Exercise prompt :: Please answer from the passage on blockchain and art: what did Christie's auction house organize in London in July 2018?

That something is moving can be seen from the fact that in July 2018 Christie’s auction house in London organised an encounter on the art market and technology, where discussions were held on alternatives, challenges... and business figures. This is because the blockchain also takes advantage of the more traditional actors within art, from museums to art collections and auctioneers. In institutions with major art collections, such as museums, blockchain provides new ways to verify authenticity. Companies such as Verisart specialise in this. Blockchain makes it possible to find out the origin and movement of each piece. The challenge is not so much to the recent creators who might already have publicised their work on digital platforms, but to integrating major collections into these systems.

(Stored data entries)

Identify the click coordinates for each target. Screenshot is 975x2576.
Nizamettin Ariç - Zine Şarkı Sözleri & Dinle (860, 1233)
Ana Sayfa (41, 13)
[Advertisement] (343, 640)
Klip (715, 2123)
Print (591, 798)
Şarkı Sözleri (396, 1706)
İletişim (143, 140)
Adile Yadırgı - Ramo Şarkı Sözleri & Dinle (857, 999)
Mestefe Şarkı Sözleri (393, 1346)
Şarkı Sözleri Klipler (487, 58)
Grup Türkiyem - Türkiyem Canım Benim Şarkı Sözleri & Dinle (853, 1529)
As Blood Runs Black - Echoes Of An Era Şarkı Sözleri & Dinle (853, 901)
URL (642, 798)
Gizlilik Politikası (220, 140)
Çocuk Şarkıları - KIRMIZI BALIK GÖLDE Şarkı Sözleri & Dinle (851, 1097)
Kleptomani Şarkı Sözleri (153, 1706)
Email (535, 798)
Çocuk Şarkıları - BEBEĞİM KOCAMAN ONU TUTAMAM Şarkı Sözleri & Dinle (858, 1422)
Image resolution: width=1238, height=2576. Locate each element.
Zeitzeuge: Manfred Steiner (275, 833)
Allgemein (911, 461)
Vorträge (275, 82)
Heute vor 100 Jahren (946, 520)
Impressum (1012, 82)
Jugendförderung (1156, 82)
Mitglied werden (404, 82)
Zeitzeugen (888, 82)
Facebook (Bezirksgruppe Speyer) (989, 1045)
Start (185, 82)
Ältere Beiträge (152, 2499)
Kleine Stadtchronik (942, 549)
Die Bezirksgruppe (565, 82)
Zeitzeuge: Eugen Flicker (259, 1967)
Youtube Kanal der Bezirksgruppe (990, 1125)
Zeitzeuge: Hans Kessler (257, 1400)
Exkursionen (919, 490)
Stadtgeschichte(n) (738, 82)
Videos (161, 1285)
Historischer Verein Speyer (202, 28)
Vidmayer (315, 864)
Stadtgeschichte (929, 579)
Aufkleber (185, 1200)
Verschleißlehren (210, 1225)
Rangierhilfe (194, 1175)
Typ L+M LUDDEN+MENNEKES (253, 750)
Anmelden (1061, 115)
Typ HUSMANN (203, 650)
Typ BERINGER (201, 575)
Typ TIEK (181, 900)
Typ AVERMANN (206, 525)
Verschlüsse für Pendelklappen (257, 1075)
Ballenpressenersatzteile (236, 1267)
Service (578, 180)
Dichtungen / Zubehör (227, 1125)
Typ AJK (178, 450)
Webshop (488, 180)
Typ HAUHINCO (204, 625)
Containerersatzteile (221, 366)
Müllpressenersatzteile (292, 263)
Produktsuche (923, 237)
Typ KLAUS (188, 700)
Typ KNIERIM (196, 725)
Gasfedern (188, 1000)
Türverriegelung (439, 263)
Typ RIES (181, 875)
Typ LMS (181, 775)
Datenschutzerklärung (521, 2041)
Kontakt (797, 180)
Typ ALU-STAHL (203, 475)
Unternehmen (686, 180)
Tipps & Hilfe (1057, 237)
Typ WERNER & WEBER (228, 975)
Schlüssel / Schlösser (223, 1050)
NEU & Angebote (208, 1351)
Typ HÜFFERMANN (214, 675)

Exercise answer :: An encounter on the art market and technology.